Table 1. Comparison of machine learning models in short-term traffic flow prediction.
The basic model Model performance Improved models
Backpropagation neural network (BP) Advantages [34] GA-BP [21], PSO-BP [20], EEMD-IAGA-BP [35]
(1) Self-adaptive self-learning
(2) Strong nonlinear mapping ability
(3) Strong generalization ability
Disadvantages [34]
(1) Slow convergence speed down
(2) Easy to fall into the local optimal solution
  
Least-squares support vector machines (LSSVM) Advantages [36] W-LSSVM [17], PSO-SVM [18], EMD-GPSO-SVM [37]
(1) Suitable for small datasets
(2) Simple and convenient
(3) Strong nonlinear generalization ability
Disadvantages [36]
(1) Unable to handle large datasets
(2) Sensitive to missing values
  
Long short-term memory (LSTM) Advantages [38] GA-LSTM [33], SVD-PSO-LSTM [39], KNN-LSTM [40]
(1) High precision
(2) Solve the problem of RNN gradient
Disadvantages [38]
(1) Time-consuming calculation
(2) Large consumption of hardware resources
(3) Too many parameters, easy to overfit

Deep learning models are widely used in traffic flow prediction, especially in short-term prediction [41]. However, traffic flow has strong spatial-temporal characteristics on time series [42, 43]. More attention was paid to this characteristic in recent years’ research of short-term traffic flow prediction [4446]. Luo et al. [40] proposed a spatial-temporal traffic flow prediction model with KNN and LSTM to screen highly correlated upstream points and produced the prediction.
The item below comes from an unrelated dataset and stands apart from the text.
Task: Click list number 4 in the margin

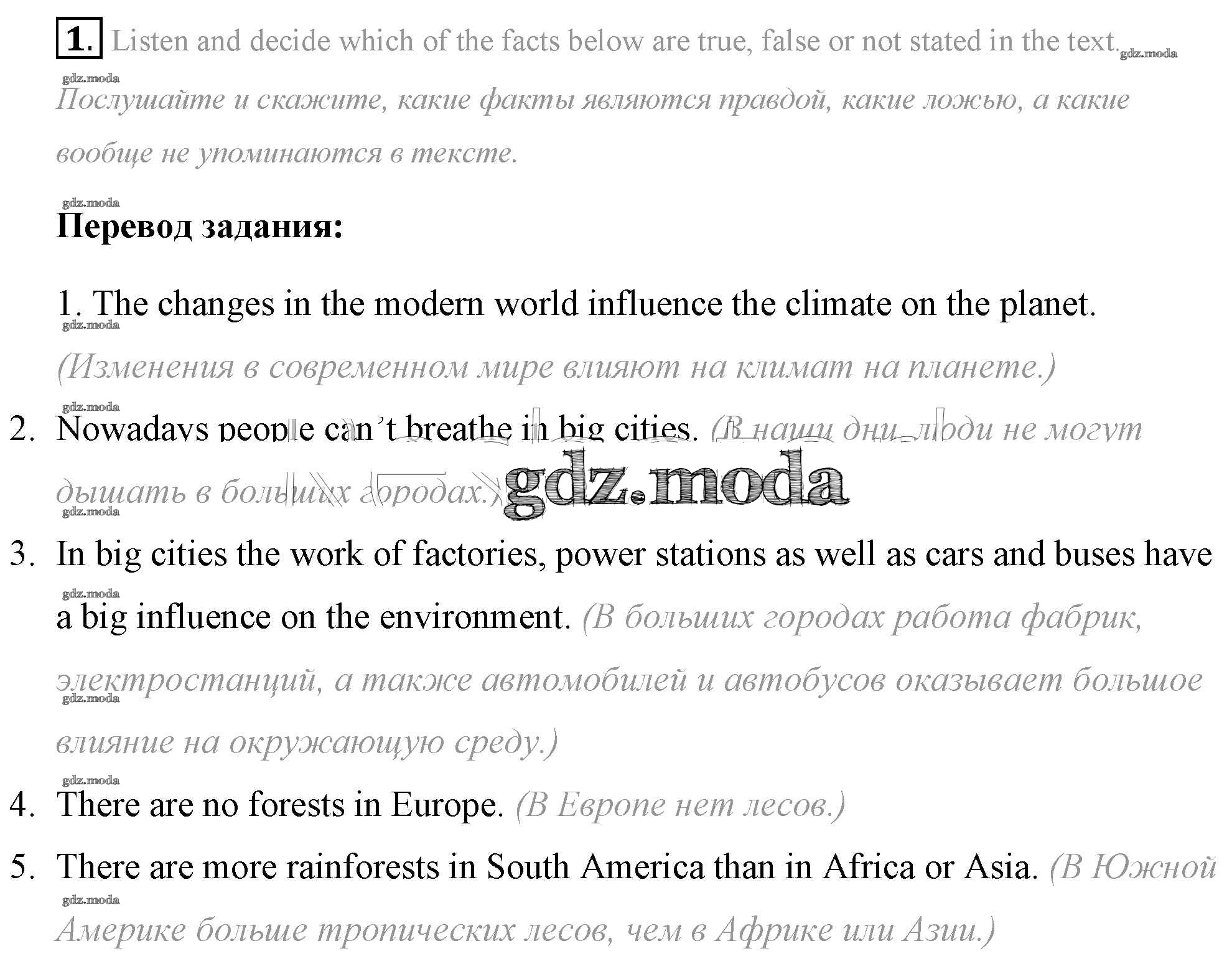Action: point(22,804)
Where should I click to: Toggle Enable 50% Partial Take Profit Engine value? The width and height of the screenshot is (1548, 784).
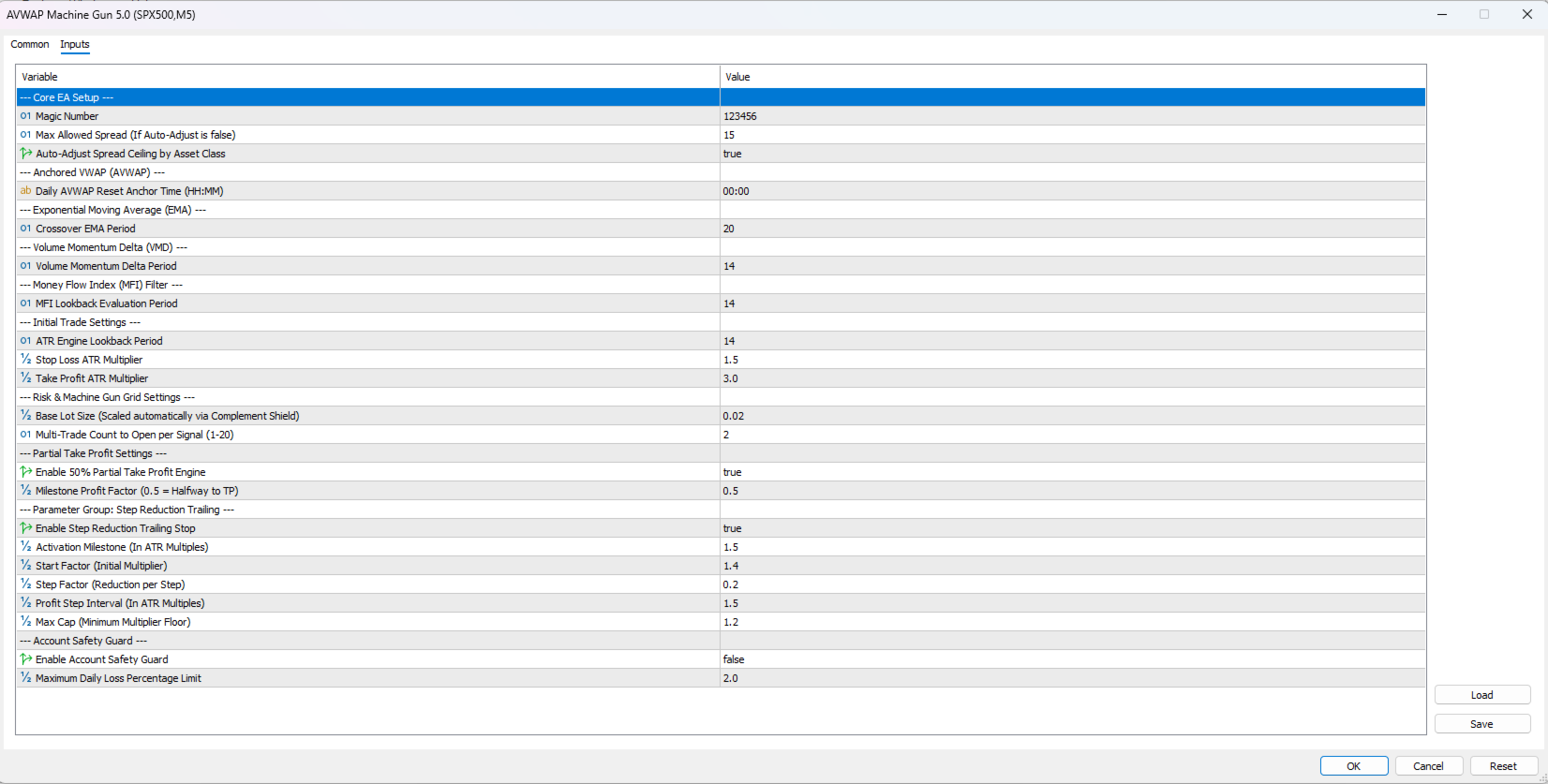pyautogui.click(x=1073, y=472)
Ma et al. put forward a method to select input data for daily traffic flow forecasting through contextual mining and intraday pattern recognition [47] and produced the daily traffic flow forecasting with CNN and LSTM [48]. Supervisory learning was used to mine the relationship between the factors of historical data and current traffic flow to train the predictor in advance so as to reduce the predicting time [49]. In addition, the match-then-predict method [50] and the fuzzy hybrid framework [51] with dynamic weights by mining spatial-temporal correlations were both proposed. Attention mechanisms were also combined in LSTM to increase the accuracy of prediction [52]. These methods that combine various factors using attention mechanism can reasonably allocate limited resources, increase the efficiency, and reduce computation.
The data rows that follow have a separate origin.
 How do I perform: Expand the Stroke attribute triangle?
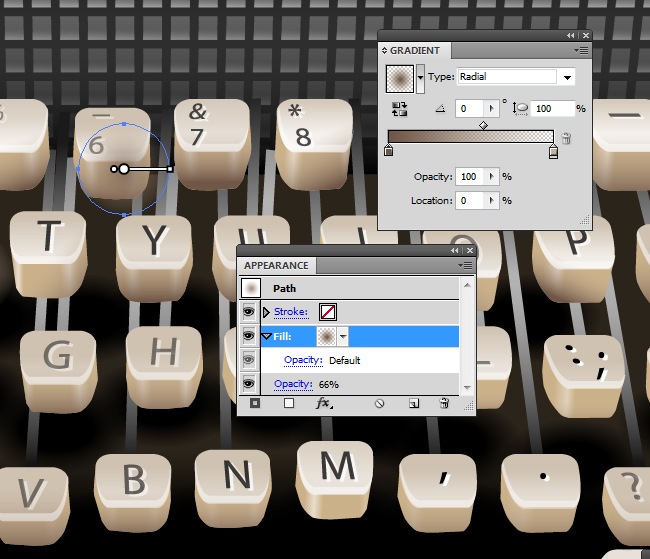266,312
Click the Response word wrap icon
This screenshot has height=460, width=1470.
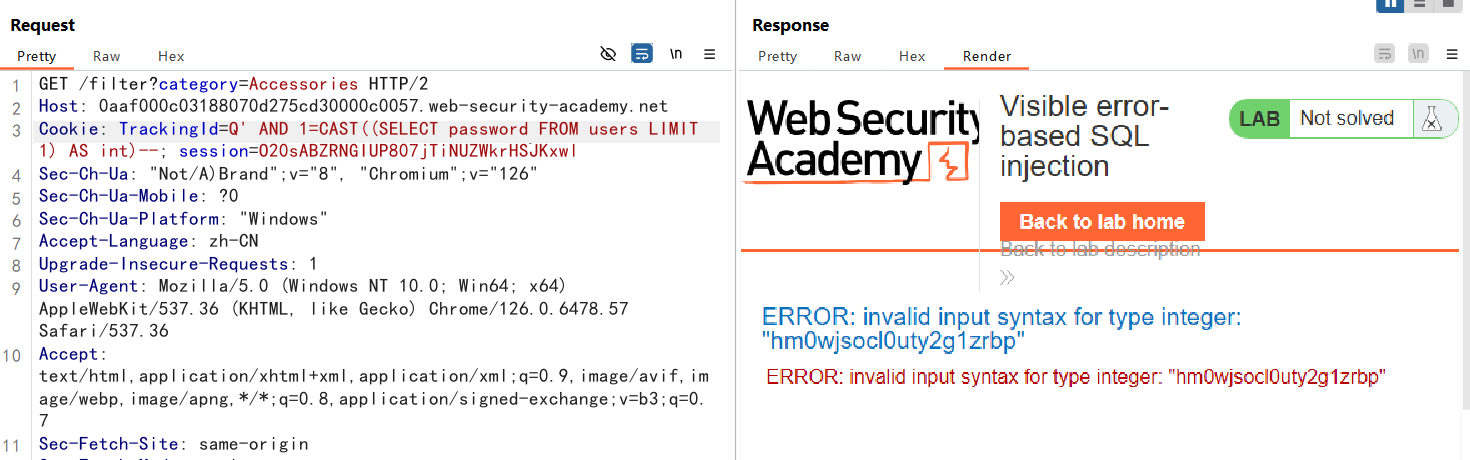pyautogui.click(x=1385, y=54)
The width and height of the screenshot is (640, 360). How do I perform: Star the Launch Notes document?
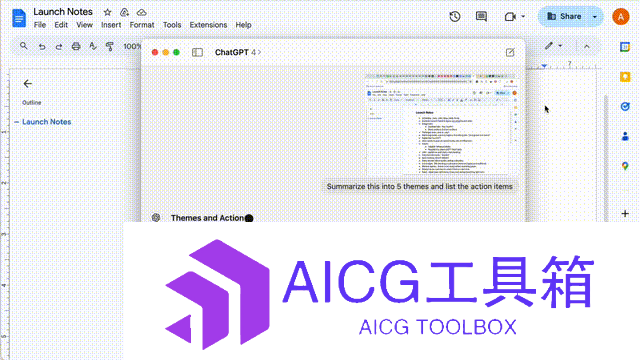pos(107,12)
In this paper, we propose the short-term traffic flow prediction model considering the spatial-temporal characteristics using LSTM and KNN under the concept of attention mechanism. First, the Gaussian mixture model (GMM) is used to select the upstream detection points to produce the prediction. Two parameters are used for the classification: one is the Kullback–Leibler Divergence (KL), also known as the relative entropy, which reflects the difference in the distribution of two datasets through approximate calculations, especially for large-sample traffic data. The other is the grey relation analysis (GRA) coefficient, which reflects the correlation between two groups of normalized data after similarity analysis. Second, the hybrid model of LSTM and KNN is proposed to produce the prediction using the selected data. LSTM is used to predict the traffic flow of upstream points as the training dataset of KNN. To solve the problem of time lag, input time of upstream data is changed in the model according to the space distance between the input point and the prediction point and the average speed of traffic flow. Moreover, transformed grey wolf optimizer (TGWO) is used to optimize key parameters, and Savitzky-Golay (SG) filter smoothing is used to reduce the noise in the model to improve the performance. The proposed TGWO-LSTM-KNN prediction model in this paper gives greater consideration to the spatial-temporal characteristic of freeway traffic flow to improve the accuracy of prediction and reduces the complexity of computation by selecting and preprocessing input data.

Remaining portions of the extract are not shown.